▸ **Textauszug**
━━━

Autor: G. Peukert
In den Umbruchszeiten nach dem ersten Weltkrieg begann Rudolf Steiner - stark beeindruckt von eben diesem - eine gegenwartsgemäße Stellung der Schule im kulturellen, wirtschaftlichen und sozialen Leben zu beschreiben. Begeistert von diesen und anderen Ideen Steiners bemühte sich Emil Molt - der Direktor der Waldorf-Astoria Zigarettenfabrik - um Rudolf Steiner als Gründer für eine Schule für seine Arbeiter und deren Kinder. Rudolf Steiner nahm die Aufgabe an, berief das erste Kollegium und arbeitete mit ihm in über 70 Vorträgen, Seminaren, Konferenzen und in Unterrichtsbesuchen die Elemente der Waldorfpädagogik, aber auch der kollegialen Selbstverwaltung heraus. Dem Industriellen Emil Molt und dem Anthroposophen Rudolf Steiner ging es hierbei, nach dem Schrecken des Weltkrieges, um eine gesellschaftliche Umwandlung. Es war (und ist !) das Ziel, aus dem Menschen das zu entwickeln, was in ihm veranlagt ist, um so der Gesellschaft neue Kräfte zuzuführen. So wurde 1919 in Stuttgart die erste „Freie Waldorfschule" eröffnet - die erste deutsche Gesamtschule.

━━━

▸ **Bereitgestellte Daten**
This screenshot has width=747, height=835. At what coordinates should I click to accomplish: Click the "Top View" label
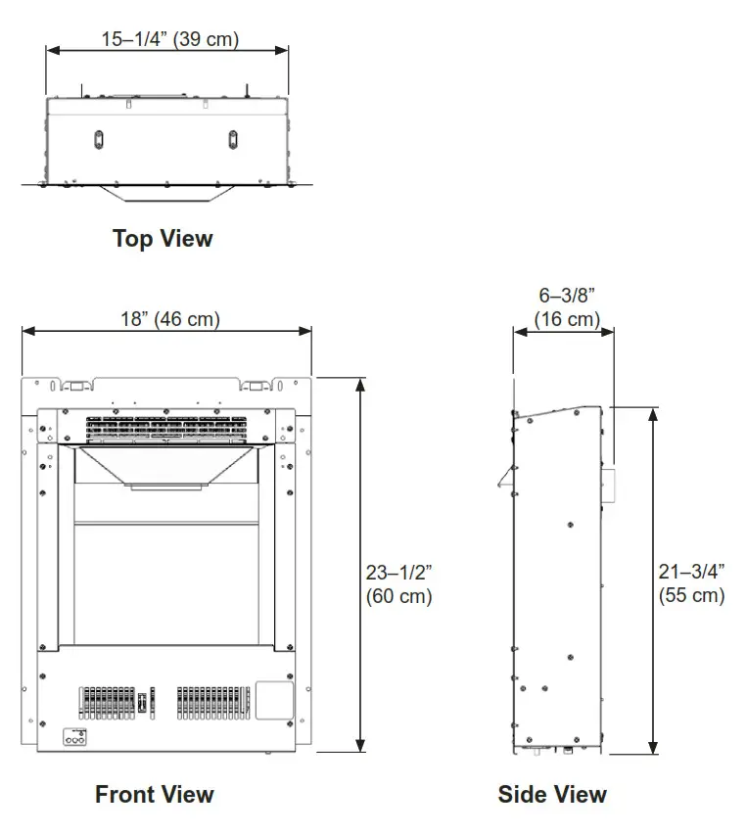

━━━

▸ **Aufgaben**
**A)** Führen Sie sämtliche Arbeitsformen auf, in denen Rudolf Steiner laut Textauszug gemeinsam mit dem ersten Kollegium die Elemente der Waldorfpädagogik herausarbeitete.
**B)** Wann und wo wurde gemäß Textauszug die erste „Freie Waldorfschule“ eröffnet?

▸ **Lösungen je Aufgabe**
**A)** Vorträge, Seminare, Konferenzen, Unterrichtsbesuche

**B)** 1919 in Stuttgart